I'm just sort of rambling, as with easy child recently moving out, my H is having a hard time, so this topic has been on my brain! H doesn't like her place, he doesn't like her struggling financially, etc. But you know, I'm glad that her landlord's dog is driving her crazy and I'm glad that she has to figure out her finances long term rather than just week to week. I'm glad that she has to learn how to live with others and that everything isn't just there for the taking. If she wants to snack, she will have to make sure there are snacks, etc. This feels right to me. I had to do it when I was 18 - live on my own, support myself and learn how to live independently and be concious of others - live in the real world, you know?

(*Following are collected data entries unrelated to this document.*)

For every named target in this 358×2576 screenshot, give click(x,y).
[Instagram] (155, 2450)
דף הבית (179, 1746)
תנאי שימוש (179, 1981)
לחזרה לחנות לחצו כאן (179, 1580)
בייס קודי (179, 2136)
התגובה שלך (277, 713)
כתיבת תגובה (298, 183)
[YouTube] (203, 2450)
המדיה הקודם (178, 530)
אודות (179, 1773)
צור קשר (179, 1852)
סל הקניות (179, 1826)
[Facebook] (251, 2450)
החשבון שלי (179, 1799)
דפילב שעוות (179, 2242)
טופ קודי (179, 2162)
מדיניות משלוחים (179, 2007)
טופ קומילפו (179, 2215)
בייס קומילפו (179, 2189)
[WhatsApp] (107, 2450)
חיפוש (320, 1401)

I think that when you're sacrificing parts of yourself for someone who is capable then you're enabling. I agree with toughlovin, definitely. You have to let go of trying to control and if push comes to shove, you need to maintain order and peace in your own home (that may mean she has to leave your home, etc). If she finds gramma to drive her or pick her up, so be it - just don't let it be you - stick to your personal boundaries.
 

hearts and roses

Mind Reader
Just wanted to add: When I began viewing detachment as another form of showing my love for my daughters, it really helped me to detach in a loving way. When I was able to see just how clearly that helping my kids was actually hurting my kids, I was able to let go and let them figure it out for themselves. I'm not perfect about it, but changing the way I viewed things really helped me. And that was the first step for me, personally, in detaching in a loving way. To allow them the space and time to learn from their own natural consequences and figure out how to create a life for themselves was the KEY in showing my love for them...loving them so much that I was not going to push back when they tried to push me. In effect, they stopped rebelling because there was nothing left for them to rebel against, understand?

Finding something to admire in their actions or efforts to become an independent adult - even if they go about it in a way we don't particulary agree with. Let them fumble, but admire their resourcefulness, whether it is in getting rides from gramma or calling a friend, etc.

Of course, this worked for me because my daughters are over 18 and it took a lot of practive and venting (here and with friends!).